There are several causes of low blood pressure:

  • Low BP is common during pregnancy when the woman’s circulatory system must grow rapidly. In such cases, the blood pressure typically switches to normal post-delivery.
  • When you have heart issues, it is likely to trigger low BP, especially low heart rate, heart attack, and even heart failure.
  • People suffering from endocrine problems can have low blood pressure levels; Addison’s disease, thyroid problems like parathyroid disease, low blood sugar levels, and even diabetes may trigger low BP.
  • Severe blood loss because of a critical injury or internal bleeding can cause low BP.
  • Dehydration makes the body lose a lot of water, and this causes dizziness, fatigue, and weakness.
  • Vomiting, high fever, acute diarrhea, strenuous workouts or overuse of diuretics may trigger low BP.
  • Septicemia or severe infections that enter your bloodstream may cause blood pressure to fall significantly.
  • Severe allergic reactions that can be triggered because of certain foods, medicines, latex, or insect poison can cause low BP.
  • An overall lack of essential nutrients in the diet, such as vitamin B12, may cause anemia as the body fails to produce sufficient red blood cells, and this condition triggers low BP.
  • Besides, there are certain medications that can make your blood pressure levels fall such as water pills or diuretics, alpha-blockers like prazosin, beta-blockers like atenolol or propranolol, medications for Parkinson’s disease, antidepressants, drugs to treat erectile dysfunction like sildenafil or tadalafil.

Symptoms of Low Blood Pressure:

  • Lightheadedness or dizziness
  • Vomiting and nausea
  • Fainting
  • Blurry vision
  • Lack of focus
  • Shock or confusion in the elderly
  • Cold and clammy skin
  • Shallow but rapid breathing
  • Weakness
  • Pale skin
  • Unsteadiness

When you have been experiencing any of these above-mentioned symptoms you need to reach out to a doctor at the earliest.
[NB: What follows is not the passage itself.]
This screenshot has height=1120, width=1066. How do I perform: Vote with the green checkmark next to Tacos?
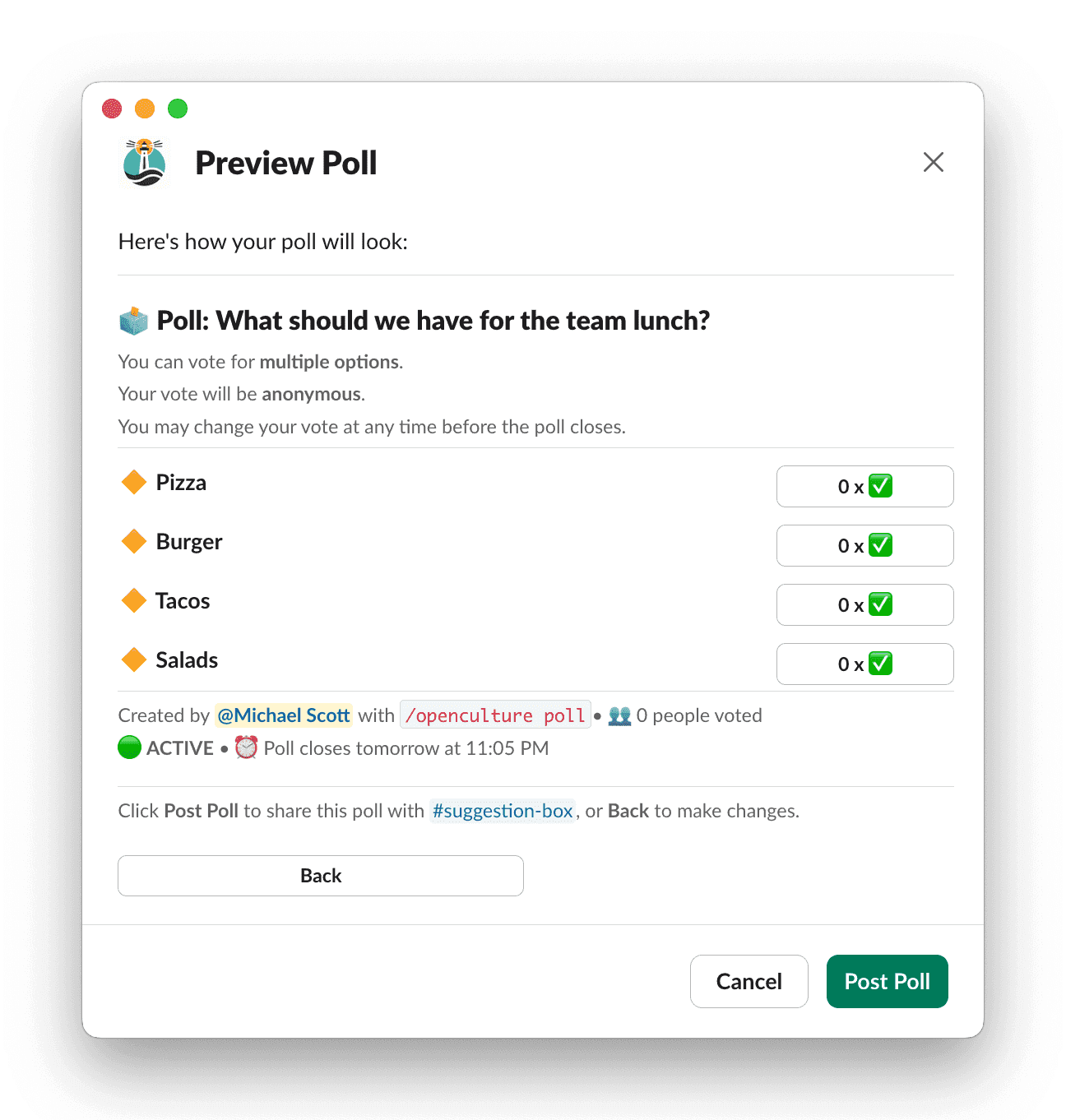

For instance, if you are diagnosed with low BP and experiencing many of these symptoms like fainting; you must contact your doctor. If you have started to experience such symptoms after taking some nonprescription medication or any prescription drug, you need to call the doctor. In case the BP levels fall too much, your body may be deprived of oxygen and start shutting down. Lack of oxygen supply to the brain and heart will trigger breathing difficulty, and the patient may even go into shock or lose consciousness.
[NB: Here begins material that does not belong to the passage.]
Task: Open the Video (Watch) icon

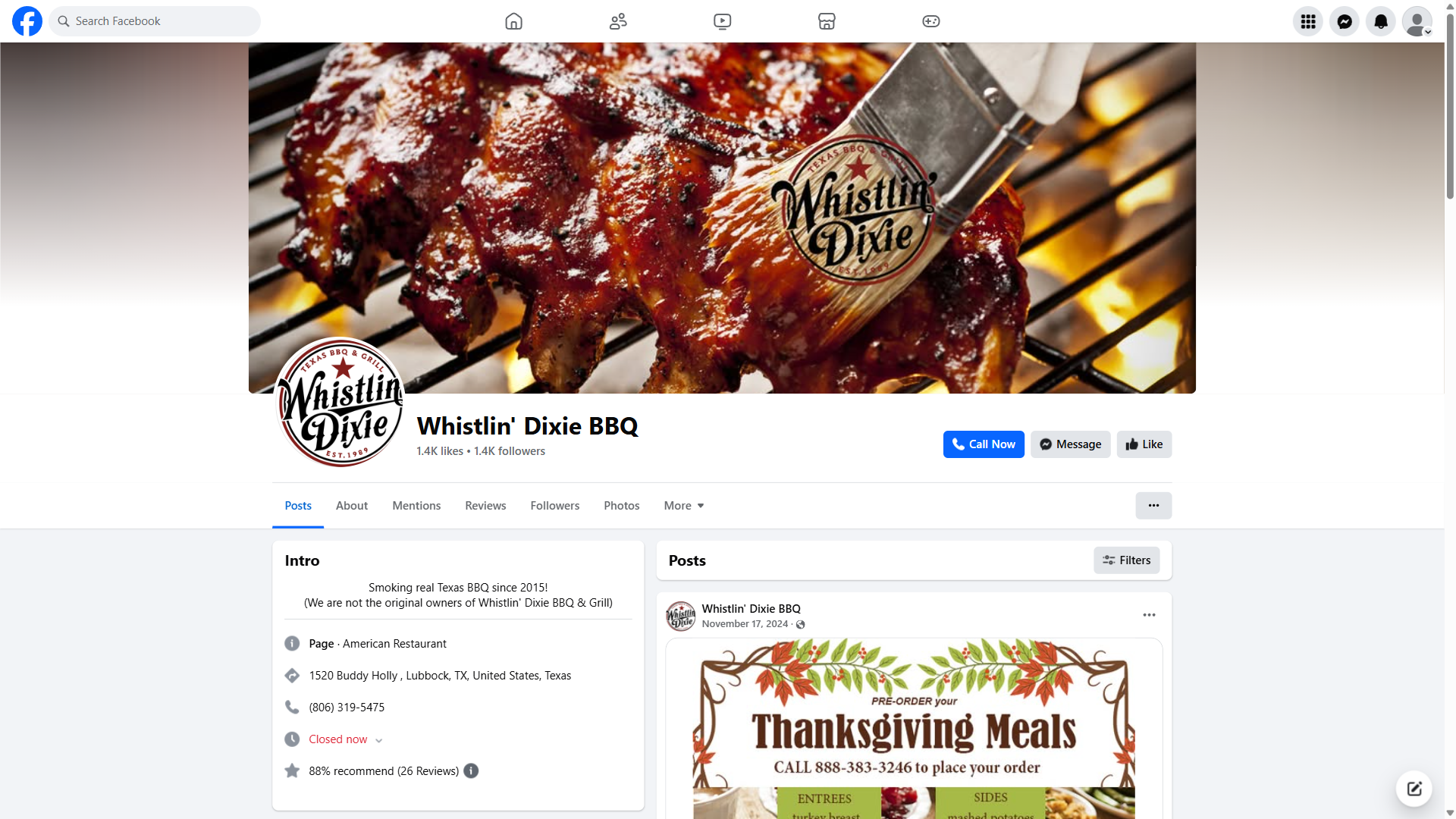Action: click(x=722, y=21)
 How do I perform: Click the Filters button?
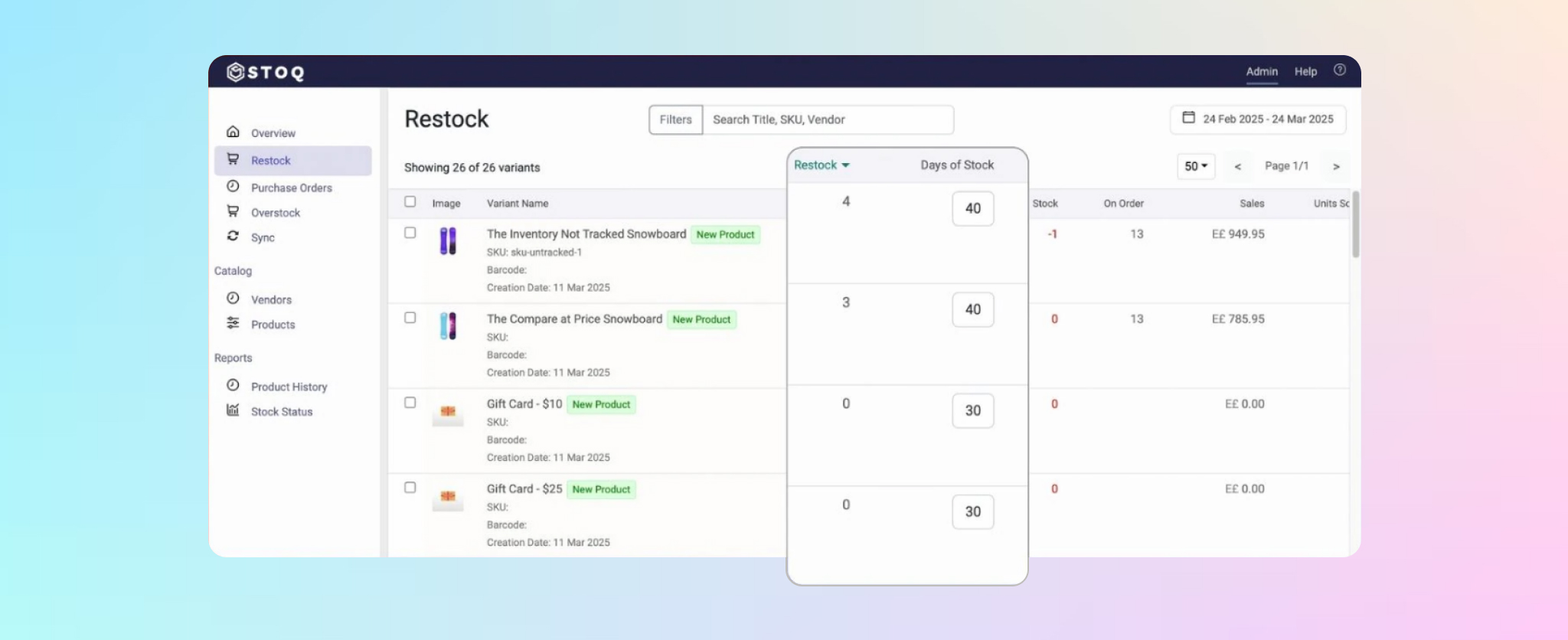click(x=675, y=120)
Tips To Manage Low Blood Pressure In The Long-run:

  • Managing and treating low blood pressure will depend on the causes for the low BP. So, the treatment could include medicines for heart problems, diabetes, or infections if these caused the condition.
  • You need to keep yourself well hydrated at all times to avoid low BP; this is vital when you are suffering from acute diarrhea.
  • When you experience low BP because of standing up for long hours, you need to alternate between standing and sitting at regular intervals.
  • Keeping stress levels under check is important for managing low BP.
  • Slow and gradual movements should be done for treating orthostatic hypotension. For instance, you need to stand up slowly or switch between postures gradually to avoid sudden movements that can cause your pressure to oscillate.
  • You can eat a diet that has high salt content.
  • Drinking non-alcoholic fluids will raise BP levels.
  • Drinking a lot of fluids when you have the flu or when the weather is exceptionally warm.
  • Doing regular exercises for ensuring better blood flow.
  • Avoid lifting heavy objects and raise the head of the bed when you sleep at night.
  • Staying away from long exposures to hot water and saunas.
  • Eating frequent meals in small portions so that the body is not overexerted in digesting a lot of food.
  • Using compression stockings covering your thighs and calf muscles can help to restrict the blood flow to your legs, and retain more blood in your upper body.

When none of these seem to work, you may have to take the help of medicines. Fludrocortisone works for most of the low BP cases by promoting salt retention by your kidneys, causing some amount of fluid retention in the process. This raises BP levels but may lead to potassium loss. Midodrine activates small artery and vein receptors to elevate the blood pressure.